I’ve always associated this place with winter. 24 years ago we came to live here, a mile up the glen from where I am now. We were newly married with one small child and one imminently due. It was February and the day we moved in there was a blizzard. Alone in an overladen car, I gingerly led the procession of two removal vans, followed by Sarah and our small daughter Anna, over the ten miles of exposed hill road that leads here from Pitlochry.
As I drove off the hill and down into the head of the glen, something stepped out into the road and stood there in the swirling snowflakes. It was a large stag. It calmly watched me approach and only when I was almost too close to stop, vaulted the fence on the other side of the road and vanished into the blizzard. I took it as an omen. We were intensely happy in our new home, and in the seven years we lived here I never saw another stag on that road.

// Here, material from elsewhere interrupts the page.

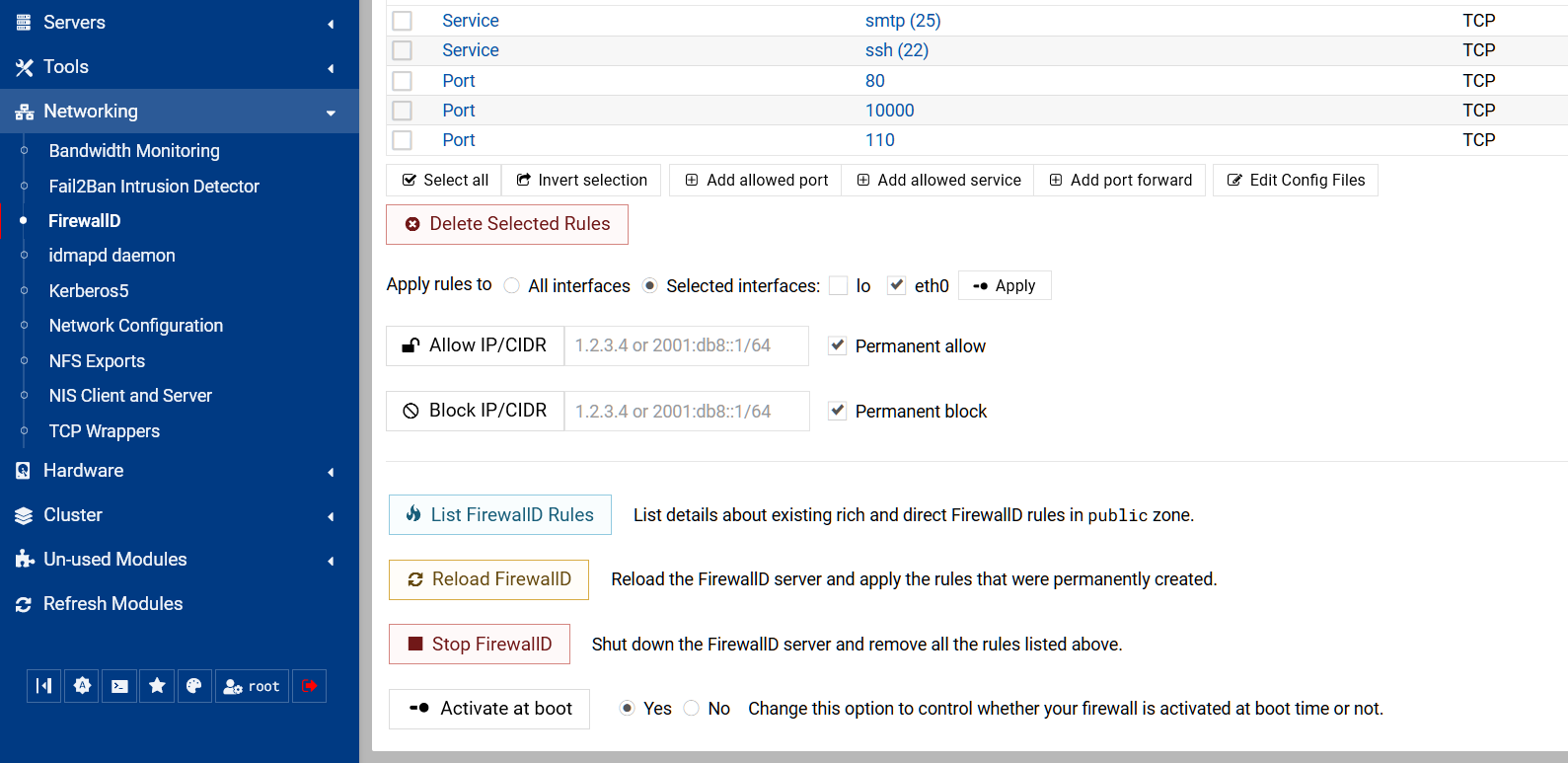The image size is (1568, 763).
Task: Open Fail2Ban Intrusion Detector module
Action: pos(154,187)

There was always a romance about winter during that time. It felt like a real season, and this a place that suited it. A couple of years after moving here we had one of the heaviest snowfalls I’ve ever experienced in Scotland, followed immediately by torrential rain which unleashed tremendous floods down the Tay valley and inundated parts of Perth. A couple of years after that the thermometer hit minus 19 just after Christmas, and for several days the air glittered with ice particles.
Though this was nothing compared to the story we heard from the old boy who came to do some painting for us shortly after we had moved in. As a young apprentice in 1947, he had been working on a big house in a neighbouring glen. In late November the snow came down and he and his workmates were trapped there for six weeks. The lady of the house put them up in a cottage and taught them to play bridge. When they eventually got out, he said, they were walking over the tops of the telegraph poles.
Snow or no snow, this beautiful place is one I feel a powerful connection with. Leaving that house was in many ways one of the most difficult things I’ve ever done. There were sound reasons for it but the emotional wrench was almost unbearable. We sold the house to friends, as it happens. There’s a standing invitation to visit but I’ve never been back.
Curious then, that I’m so happy to be back in the glen. What this suggests to me is that a connection with place in the broader sense – with the lie of the land and its natural features, with the spirit present in the bend of a field where it meets a wood, or a crescent of turf between a river and the foot of a hill – is not the same as connection with bricks and mortar and the emotional ties they come to represent.
It’s this connection, the more elemental one, with place, that fuels my writing this snowy week – even though my imagination has me in the swelter of Amazonia, where my story is partly set. As soon as I lift my head and leave the creative trance, I fall under another spell, the winter spell, and I think how impoverished we are by the lessening of the seasons. We need opposites, contradictions, extremes. They sharpen us and quicken us. Perhaps they even help us write better books.